El Auge de la Pantalla como Guía de Viajes
En la era digital, la inspiración para viajar ya no proviene únicamente de las guías tradicionales o las revistas especializadas. Las plataformas como Netflix, HBO, Apple TV+ y Disney+ se han convertido en poderosos catalizadores del turismo. Un informe reciente de la plataforma de viajes Expedia reveló que más del 60% de los viajeros internacionales consideran visitar un destino después de haberlo visto en una serie o película, demostrando el impacto directo de la industria del entretenimiento en las decisiones de viaje.
El Reino Unido, con su rica historia, paisajes espectaculares y una potente industria audiovisual, se encuentra en el epicentro de esta tendencia. Producciones de alcance mundial no solo exportan la cultura británica, sino que también actúan como un irresistible folleto turístico virtual.
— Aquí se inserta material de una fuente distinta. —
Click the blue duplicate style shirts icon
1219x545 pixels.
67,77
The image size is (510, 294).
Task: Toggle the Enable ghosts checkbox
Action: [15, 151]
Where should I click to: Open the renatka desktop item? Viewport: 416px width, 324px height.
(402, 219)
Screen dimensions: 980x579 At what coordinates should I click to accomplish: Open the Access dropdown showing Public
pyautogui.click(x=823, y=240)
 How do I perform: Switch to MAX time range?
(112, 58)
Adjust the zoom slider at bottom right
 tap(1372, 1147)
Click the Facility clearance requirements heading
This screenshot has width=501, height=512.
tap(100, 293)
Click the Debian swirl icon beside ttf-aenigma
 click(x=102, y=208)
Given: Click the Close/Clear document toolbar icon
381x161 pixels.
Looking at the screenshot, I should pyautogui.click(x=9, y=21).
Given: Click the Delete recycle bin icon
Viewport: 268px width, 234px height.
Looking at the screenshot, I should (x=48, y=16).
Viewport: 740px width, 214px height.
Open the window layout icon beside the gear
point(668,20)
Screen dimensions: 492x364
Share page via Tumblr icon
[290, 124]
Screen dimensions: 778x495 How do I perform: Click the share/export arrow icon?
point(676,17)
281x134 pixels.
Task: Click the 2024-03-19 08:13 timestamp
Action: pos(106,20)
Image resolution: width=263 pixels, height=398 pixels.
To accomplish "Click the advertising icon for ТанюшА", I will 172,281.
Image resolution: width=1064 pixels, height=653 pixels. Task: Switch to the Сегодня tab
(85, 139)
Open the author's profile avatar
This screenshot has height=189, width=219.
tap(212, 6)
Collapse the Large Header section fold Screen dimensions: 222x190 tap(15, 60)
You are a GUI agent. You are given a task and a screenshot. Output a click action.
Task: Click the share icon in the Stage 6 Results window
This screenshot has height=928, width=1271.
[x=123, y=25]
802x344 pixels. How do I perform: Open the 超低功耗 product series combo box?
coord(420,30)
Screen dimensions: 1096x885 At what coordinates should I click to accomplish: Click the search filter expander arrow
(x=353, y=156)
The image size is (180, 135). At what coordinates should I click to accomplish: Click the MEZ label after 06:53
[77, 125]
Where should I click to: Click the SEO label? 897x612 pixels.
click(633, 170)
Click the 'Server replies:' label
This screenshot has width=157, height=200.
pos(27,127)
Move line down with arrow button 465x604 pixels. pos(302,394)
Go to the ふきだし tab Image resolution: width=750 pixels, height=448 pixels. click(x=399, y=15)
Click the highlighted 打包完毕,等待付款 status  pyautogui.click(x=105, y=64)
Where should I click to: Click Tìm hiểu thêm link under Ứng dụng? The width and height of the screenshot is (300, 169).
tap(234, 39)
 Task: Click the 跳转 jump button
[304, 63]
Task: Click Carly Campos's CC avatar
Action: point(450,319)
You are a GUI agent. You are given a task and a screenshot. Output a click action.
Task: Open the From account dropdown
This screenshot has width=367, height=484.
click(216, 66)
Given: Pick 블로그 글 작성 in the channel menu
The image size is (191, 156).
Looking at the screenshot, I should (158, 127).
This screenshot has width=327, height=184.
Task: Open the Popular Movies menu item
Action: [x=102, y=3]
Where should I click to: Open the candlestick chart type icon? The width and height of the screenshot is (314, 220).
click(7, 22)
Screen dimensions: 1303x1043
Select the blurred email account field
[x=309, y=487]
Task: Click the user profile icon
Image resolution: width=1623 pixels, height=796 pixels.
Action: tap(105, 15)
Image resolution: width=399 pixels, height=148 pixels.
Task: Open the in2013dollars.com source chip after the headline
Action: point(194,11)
Más Allá de Londres: La Descentralización del Turismo
Si bien Londres siempre será un imán para los turistas, el ‘set-jetting’ está logrando lo que muchas campañas turísticas han intentado durante años: diversificar el flujo de visitantes y llevarlos a rincones menos explorados del país.
Escocia: Tierra de Magia y Espías
Escocia se ha beneficiado enormemente de esta tendencia. Los majestuosos paisajes de las Highlands, inmortalizados en la saga de James Bond como en ‘Skyfall’, o el viaducto de Glenfinnan, por donde pasa el ‘Hogwarts Express’ de Harry Potter, atraen a miles de fans cada año. Más recientemente, la serie ‘Outlander’ ha provocado un peregrinaje a lugares como el Castillo de Doune o la villa de Culross, transportando a los visitantes a la Escocia del siglo XVIII.
El Esplendor de la Regencia en el Sudoeste
La ciudad de Bath, con su arquitectura georgiana perfectamente conservada, ha experimentado un renacimiento turístico gracias al éxito de ‘Bridgerton’ de Netflix. Los visitantes ahora pueden pasear por el Royal Crescent o las Assembly Rooms, sintiéndose como un personaje de la alta sociedad de la Regencia.
Rincones Secretos de la Capital
Incluso en Londres, el ‘set-jetting’ abre nuevas rutas. La serie de espionaje ‘Slow Horses’ ha puesto en el mapa barrios menos turísticos como los alrededores del Regent’s Canal o el Barbican, ofreciendo una visión diferente y más auténtica de la capital, lejos de las multitudes de Westminster o la Torre de Londres.
El Impacto Económico y Cultural
El turismo cinematográfico no es solo una anécdota, sino un motor económico de gran calibre. Según datos del Instituto Británico de Cine (BFI), se estima que esta modalidad de turismo genera cientos de millones de libras para la economía británica anualmente. Solo en 2019, antes de la pandemia, su valor se estimó en 628 millones de libras.
Este impacto se traduce en beneficios directos para las economías locales: hoteles, restaurantes, guías turísticos y pequeños comercios en regiones que antes no figuraban en el radar internacional ahora ven un aumento significativo en su actividad. Además, fomenta la conservación del patrimonio, ya que los castillos, palacios y parajes naturales utilizados como localizaciones ganan visibilidad y recursos para su mantenimiento.
El Futuro: Sostenibilidad y Nuevas Historias
El futuro del ‘set-jetting’ en el Reino Unido parece prometedor. Con cada nueva gran producción, como las precuelas de ‘Juego de Tronos’ filmadas en Cornualles o Gales, o las futuras entregas de franquicias consolidadas, se crearán nuevos destinos de peregrinación para los fans.
El principal desafío será gestionar este éxito de manera sostenible. Evitar el «sobreturismo» en localizaciones especialmente populares y asegurar que el beneficio económico revierta positivamente en las comunidades locales y en la protección del entorno natural y cultural será clave.
En definitiva, el ‘set-jetting’ ha demostrado ser mucho más que una moda pasajera. Es una poderosa herramienta que está transformando el turismo británico, enriqueciendo la experiencia del viajero y revelando que, en el Reino Unido, la magia del cine se puede encontrar en casi cualquier rincón del país.